Sounds about right.  I can relate.

Anjae,
I don't know what my H would be considered.  Touch and go?  Off and On?  Ever since he left second time, he has been more distant.  Not much contact unless it is important business related stuff.  Haven't seen him face to face for at least 18 months now, nor heard much from him.  Wasn't like that at the beginning in 2014.  So, in my mind he is a vanisher.  Picks up mail/checks once a month at the house (doesn't come in anymore) but I don't see him at all.
Title: Re: Financially responsible vanishers
Post by: Reallytrying on December 14, 2016, 05:01:46 AM
Hero - I think the fact that he responds to contact sometimes, gave you a gift last Christmas, etc makes him not technically  a vanisher though I do know he is very different from how he was. You know my H is a boomerang but he does continue to be responsible financially for himself and for the family related bills. I do think there are many MLCers who get mean and aggressive with money but I think there are also many who do not.
Title: Re: Financially responsible vanishers
Post by: heroIam on December 14, 2016, 05:16:43 AM
RT
Good to see here!
Yes, I agree, some pay some don't and yes, last year I did get a gift which I thought was thoughtful.  However, it has been quite different over the last 18 months and I'm not so sure I'll be getting a gift again this year.  Doesn't look likely considering his distance this past year.  What I do observe is that when I text or email him as of lately, his responses back to me are much quicker.  Believe me, I know it means nothing.  It's just an observation.  But I got this thread going because I thought it would be interesting to see how many LBSers are in similar situations as I.  I think we are a minority.  Where H is semi-vanished or vanished, but still continue to be financially responsible.  And, part of my curiosity is that I don't have kids.  MLCers seem more likely (not all) to remain financially responsible with kids, but without kids is very unusual.
Title: Re: Financially responsible vanishers
Post by: calamity on December 14, 2016, 05:46:42 AM
Quote
Where H is semi-vanished or vanished, but still continue to be financially responsible.  And, part of my curiosity is that I don't have kids.  MLCers seem more likely (not all) to remain financially responsible with kids, but without kids is very unusual.

Very unusual and financial responsibility for the kids is normally spelled out in a legal agreement.  But just so it is clear for everyone reading, this situation can change in a heartbeat!  It amazes me that a lbs knows their spouse is a cheater and a liar but trusts them to provide financially--cognitive dissonance?  Yes I was guilty but not for long.

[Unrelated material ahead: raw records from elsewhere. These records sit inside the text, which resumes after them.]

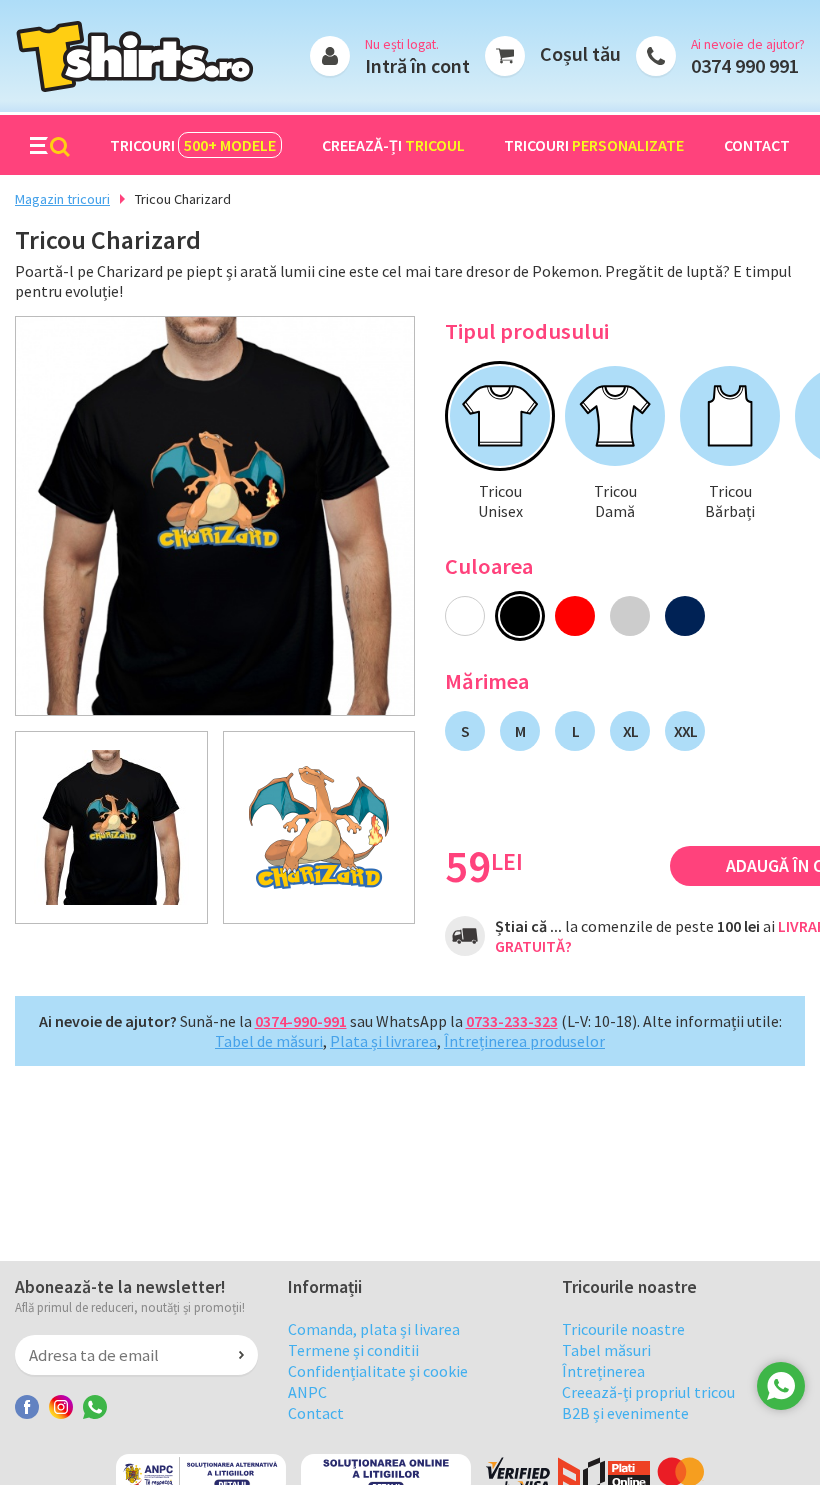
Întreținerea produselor (524, 1041)
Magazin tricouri (62, 199)
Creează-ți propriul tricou (648, 1392)
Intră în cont (417, 65)
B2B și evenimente (625, 1413)
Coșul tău (580, 53)
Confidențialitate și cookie (378, 1371)
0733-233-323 (512, 1021)
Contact (757, 145)
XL (630, 731)
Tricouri (193, 145)
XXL (685, 731)
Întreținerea (603, 1371)
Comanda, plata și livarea (374, 1329)
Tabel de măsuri (269, 1041)
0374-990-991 (301, 1021)
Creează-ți (393, 145)
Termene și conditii (353, 1350)
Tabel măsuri (606, 1350)
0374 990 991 (745, 65)
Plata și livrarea (383, 1041)
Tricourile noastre (623, 1329)
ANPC (307, 1392)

Hero I'm not talking about you personally; I don't really know your situation and I'm sure you are secure but this is a public forum.  Responsibility is the last thing I would attribute to a mlcer.
Title: Re: Financially responsible vanishers
Post by: heroIam on December 14, 2016, 06:02:34 AM
I agree Calamity.
Because I'm just trying to see how many LBSers in this situation post here, by no means am I clueless as to trusting H completely.  I have prepared myself as best as I could should he pull the plug.  I'm not depending and relying on his continued support, I do have a full time job.  Although I am grateful that he does continue support.  I have discussed worst case scenario with my IC.  And prepared as best as I can be. 

I thought it would be interesting to know though just how many LBSers are in this same situation.  Seems very, very few, and maybe I'm the only one. :o

Because we don't have children together, it is very unusual he continues to be financially responsible.  I can only speculate that it's guilt or/and fear of losing $$$ driving that.  I have no idea.  If it is "all that" and peachy with OW and his new life, why continue like this with me?   Because if he really truly cared, I suppose I wouldn't be in this predicament.

When H does respond to emails/texts, its almost always just one or two words.  If I'm lucky I will get a full sentence but very rare.  So, is that maybe a resentful or angry type of tone?  Maybe he is mad/resentful that he is still supporting me?  But it's his choice.